» Exercise brief:
Render every line of the listing below as a two-column Markdown table, with Row holding the line number and Line holding its text. Skip blank lines and omit the pictures.

» Records to use:

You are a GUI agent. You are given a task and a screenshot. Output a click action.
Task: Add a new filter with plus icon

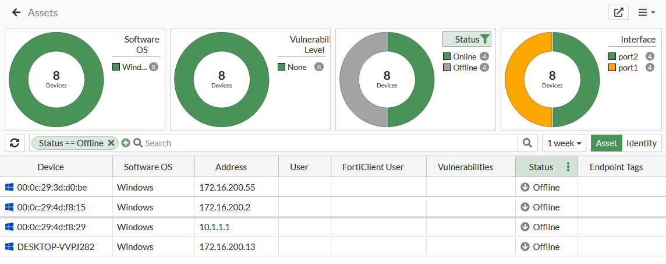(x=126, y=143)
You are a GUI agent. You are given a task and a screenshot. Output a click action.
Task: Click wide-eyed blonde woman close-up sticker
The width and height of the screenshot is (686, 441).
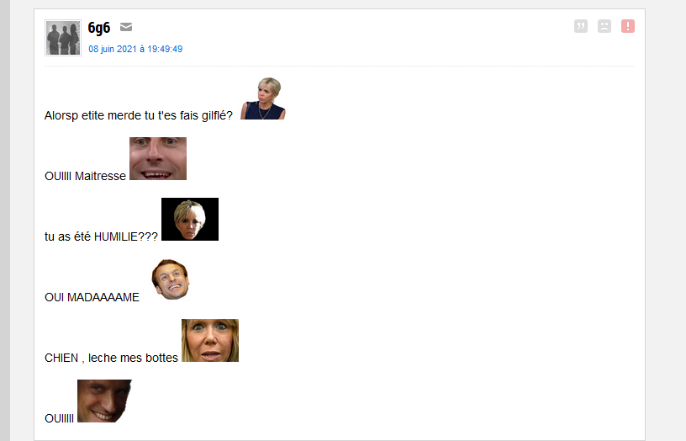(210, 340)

» Exercise response:
| Row | Line |
|---|---|
| 1 | You are a GUI agent. You are given a task and a screenshot. Output a click action. |
| 2 | Task: Add a new filter with plus icon |
| 3 | (x=126, y=143) |
| 4 | You are a GUI agent. You are given a task and a screenshot. Output a click action. |
| 5 | Task: Click wide-eyed blonde woman close-up sticker |
| 6 | The width and height of the screenshot is (686, 441). |
| 7 | (210, 340) |